The February 2026 strike on Iran has raised significant questions regarding both the credibility and sustainability of the United States’ leadership in the region. The battle for economic and political hegemony has also raised significant questions around justice and accountability. A lot of the exceptional violence that the Middle East has seen in the 21st century has been instigated by the United States. Trump’s pre-emptive attacks on Iran have been preceded by George W. Bush’s pre-emptive attacks on Iraq in 2003, as well as attacks in Afghanistan and Pakistan in the Obama administration. Whoever the President might be, there is a consistency in that remote killings are a big part of an American foreign policy that purportedly aims to “democratise” the uncivilised and morally backward through armed interventions. The killing of Iranian Supreme Leader Ali Khamenei and members of his family echoes the killing of Osama Bin Laden and his family members in 2011, ordered by President Obama. Other attacks in Iran killed 165 schoolchildren and staff, when a primary school was bombed. The 6-week-long invasion of Iraq had killed over 7,500 Iraqi civilians (Hamourtziadou, 2026). And so, continues the banality of killing, even of civilians, as targeted killing is normalised. Human beings are executed for being members of a group defined by the killers as evil. Those others, the innocents, become the price that must be paid, with no concern on anyone’s part for justice, or accountability. An Iranian human rights group based in Washington has claimed that 1,114 civilians were killed in Iran late February – mid March, including more than 180 children (The Economist, 2026). The war on Iran has come with casualties and destruction reported across several states, from the Gulf of Oman to Cyprus. As the killings of over 31,000 civilians in Afghanistan, in Iraq and in Syria went unpunished, the killings of Iranian civilians will also go unpunished.

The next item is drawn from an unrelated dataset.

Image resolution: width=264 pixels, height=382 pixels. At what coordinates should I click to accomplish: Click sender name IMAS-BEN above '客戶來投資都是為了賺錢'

Dominance of the skies means that the United States and Israel can fight at will, drawing in states that border the Persian Gulf, creating instability, chaos and carnage. President Trump called his “beautiful armada” gathering in the Middle East the biggest US force in the region since the 2003 invasion of Iraq, an invasion that had destroyed all existing political and economic institutions, in order to turn the country into a “neoliberal utopia” (Gokay and Hamourtziadou, 2021). In some ways, Iraq was the theatre for the conflict between the United States and Iran, with deadly American air raids on pro-Iranian militias.
Political developments since 2001 have clearly illustrated that the superior military forces of the United States and its allies have been unable to retain control over the oil resources of Iraq, Libya, and other Middle Eastern countries. Far from preventing the decline of US economic and financial hegemony, ongoing military aggression and arrogance may instead compel its regional and European allies to distance themselves from its strategic endeavors goals.
In recent years, Gulf states have progressively diversified their strategic alliances. China’s expanding economic influence in the region has facilitated the development of alternative partnerships, which were previously limited in scope. Through substantial investments, infrastructure projects, and energy collaborations, Beijing has consistently reinforced its position as a significant economic actor in the region. Iran’s retaliatory actions have targeted infrastructure and strategic locations associated with Gulf states. For the oil-rich nations of the Gulf, this development raises a fundamental question: if the United States is unable to protect them from attacks, and the presence of US military bases indeed heightens their vulnerability, is it advisable to reconsider the prudence of relying on the United States in the Middle East?